| READING TEXT |
|---|
Robinson Butarbutar (born 1 January 1961) is an Indonesian religious leader who served as the 17th Ephorus of Huria Kristen Batak Protestan (HKBP), a Protestant Christian denomination in Indonesia from 2020 to 2024. He was ordained as a HKBP minister in May 1993 in Tangerang, West Java.

== Early life and education ==
Robinson Butarbutar was born on January 1, 1961, in Simalungun, North Sumatra. He is married to Srimiaty Rayani Simatupang and has three children, Martin Butarbutar, Melanchthon Bonifacio Butarbutar, and Emely Katharina Butarbutar. His father is Djarudin Butarbutar and his mother is Tiodor Pardede. Butarbutar received his formal education in various institutions, including SD Negeri 1 Bah Jambi, SMP YPU Bah Jambi, PGA HKI Pematangsiantar, STT-HKBP Pematangsiantar, London Bible College, and Trinity Theological College. He also received informal education from institutions such as LWF Communication Institution, Cambridge School of Languages, ÖSW Bochum, and Schramm Institute.
|---|
| GIVEN DATA |

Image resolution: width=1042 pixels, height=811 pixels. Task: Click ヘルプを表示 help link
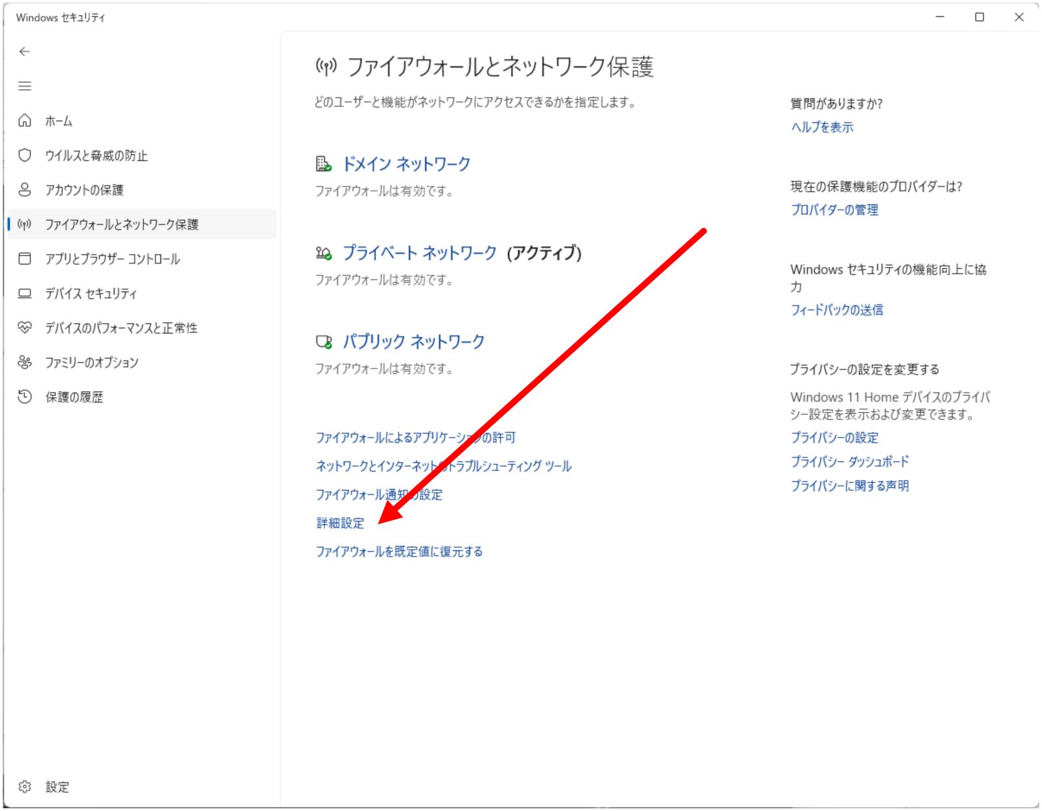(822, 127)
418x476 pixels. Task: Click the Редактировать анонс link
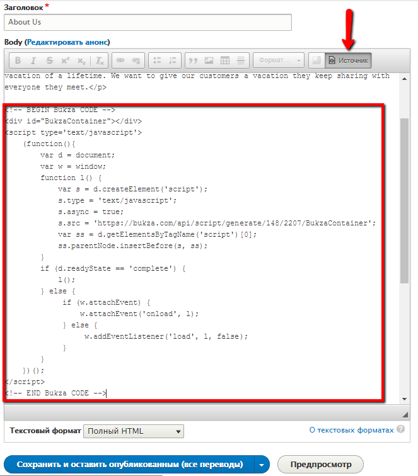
|---|
| WHAT YOU WILL DO |
1 – List every institution where the biography of Robinson Butarbutar says he received his formal education.
2 – Carry on the biography of Robinson Butarbutar from where it stops.

| WRITTEN ANSWERS |
1 – SD Negeri 1 Bah Jambi, SMP YPU Bah Jambi, PGA HKI Pematangsiantar, STT-HKBP Pematangsiantar, London Bible College, Trinity Theological College

2 –
== Career ==
Throughout his career, Robinson has served in various positions within the HKBP and other religious organizations. He has been a candidate minister, teacher, and head of the Biro Oikumene (office of ecumenism) at the HKBP headquarters, as well as a guest researcher at Tyndale House Cambridge and an executive staff member and regional coordinator for the United Evangelical Mission in Asia.